→ Material provided:

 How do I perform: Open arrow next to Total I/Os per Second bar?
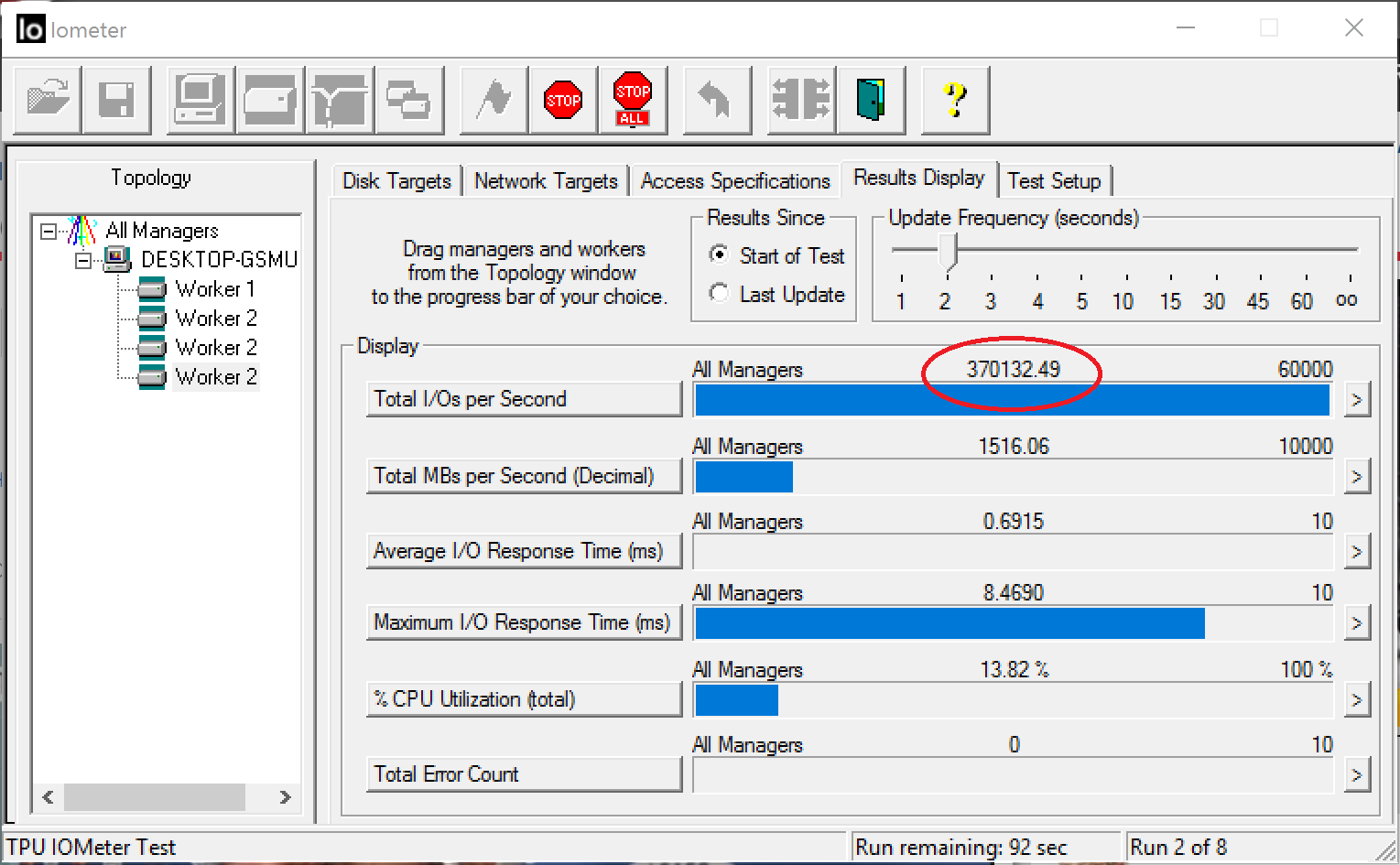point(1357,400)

---

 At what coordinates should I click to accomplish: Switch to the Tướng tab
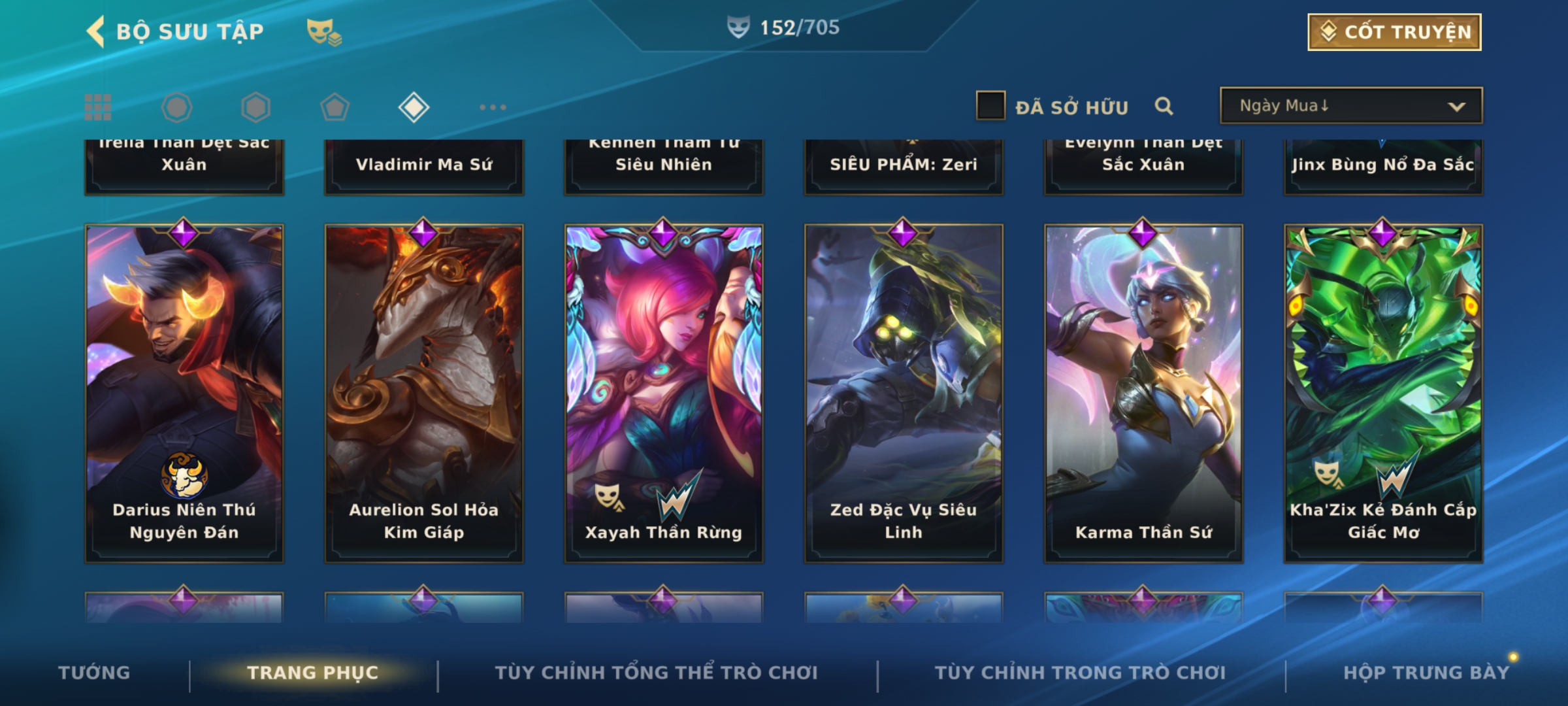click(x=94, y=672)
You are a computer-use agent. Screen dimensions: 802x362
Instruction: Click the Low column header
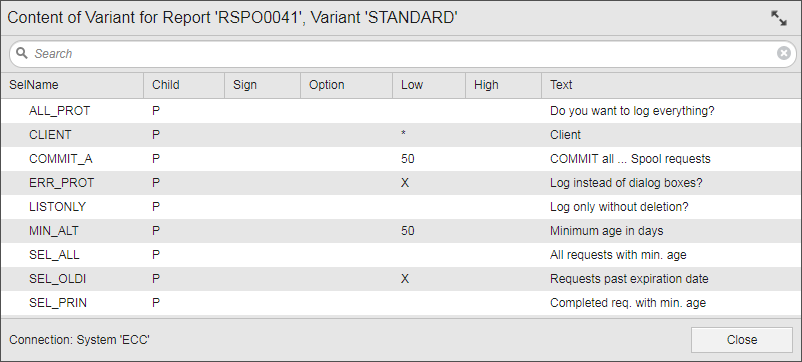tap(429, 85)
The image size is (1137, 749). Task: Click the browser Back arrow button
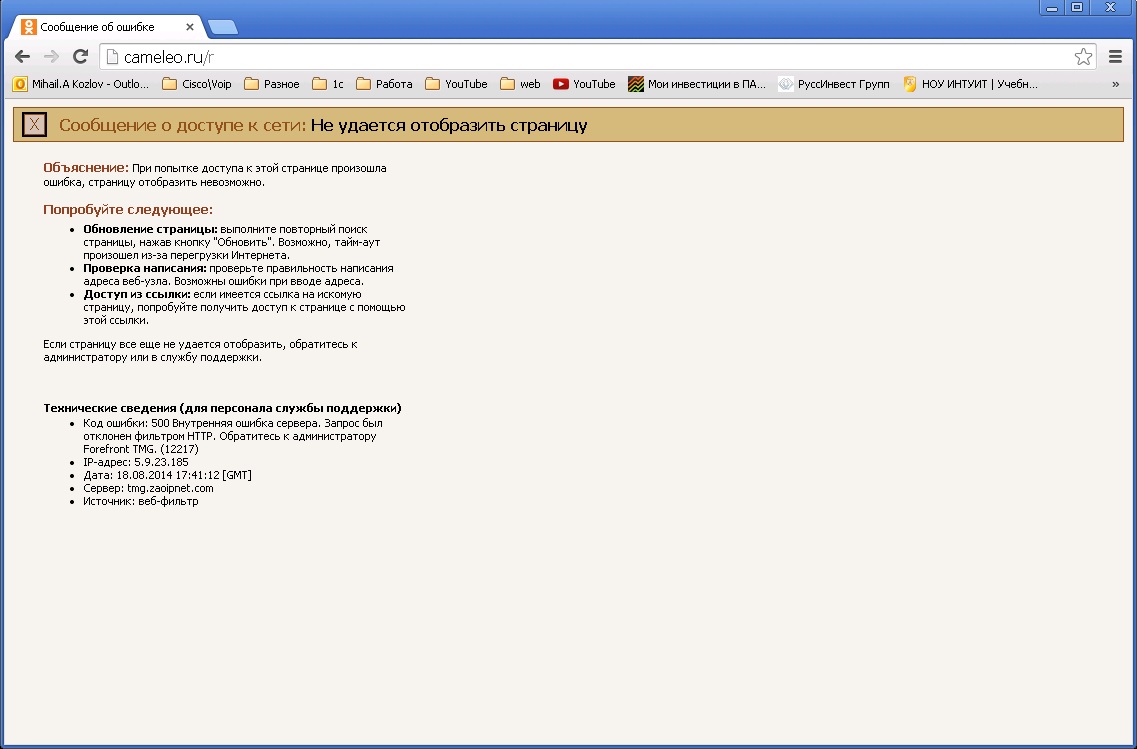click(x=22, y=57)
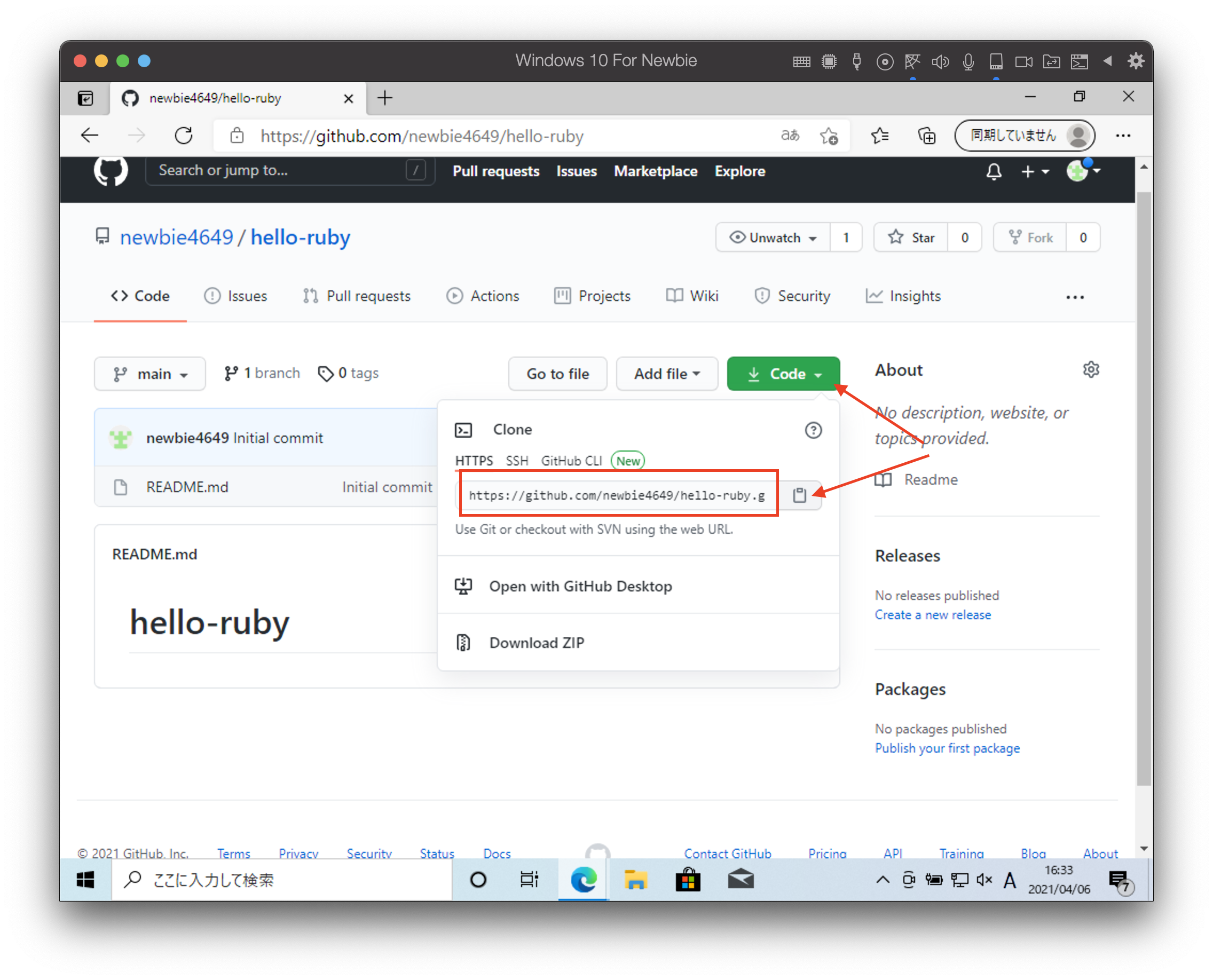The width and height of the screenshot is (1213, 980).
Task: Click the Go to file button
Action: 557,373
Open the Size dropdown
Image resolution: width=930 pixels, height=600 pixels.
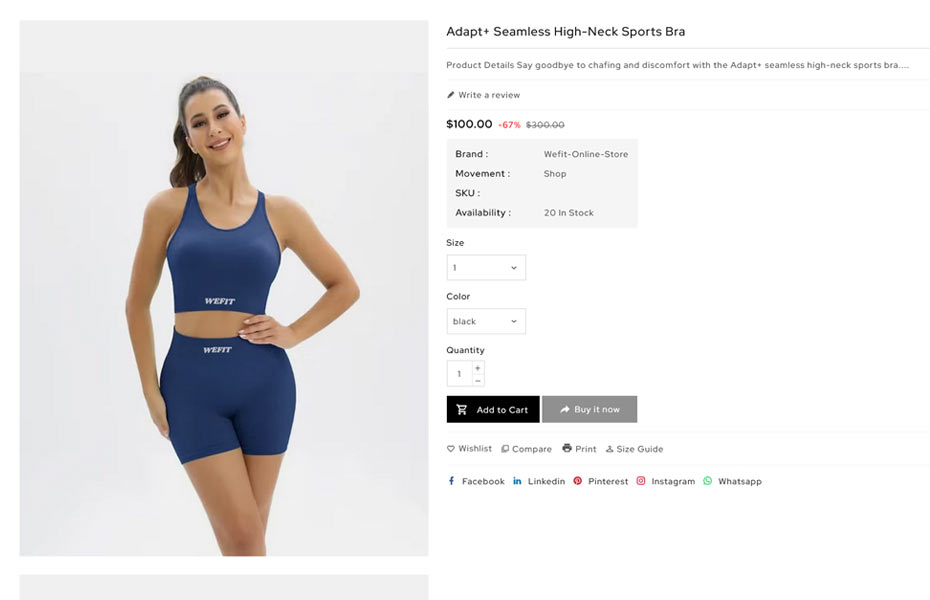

--

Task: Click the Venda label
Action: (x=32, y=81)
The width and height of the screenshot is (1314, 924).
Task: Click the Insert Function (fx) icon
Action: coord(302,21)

→ Work required: Rewrite the lines from the one containing "The image size" through the one containing "Image resolution: width=930", both included, with "dropdown" replaced by "menu" and everything else unchanged. Omit the pictures.

→ Result for this exercise:
The image size is (1137, 749). Task: Click the browser Back arrow button
click(x=22, y=57)
The width and height of the screenshot is (1213, 980).
Task: Click the Go to file button
Action: 557,373
Open the Size menu
Image resolution: width=930 pixels, height=600 pixels.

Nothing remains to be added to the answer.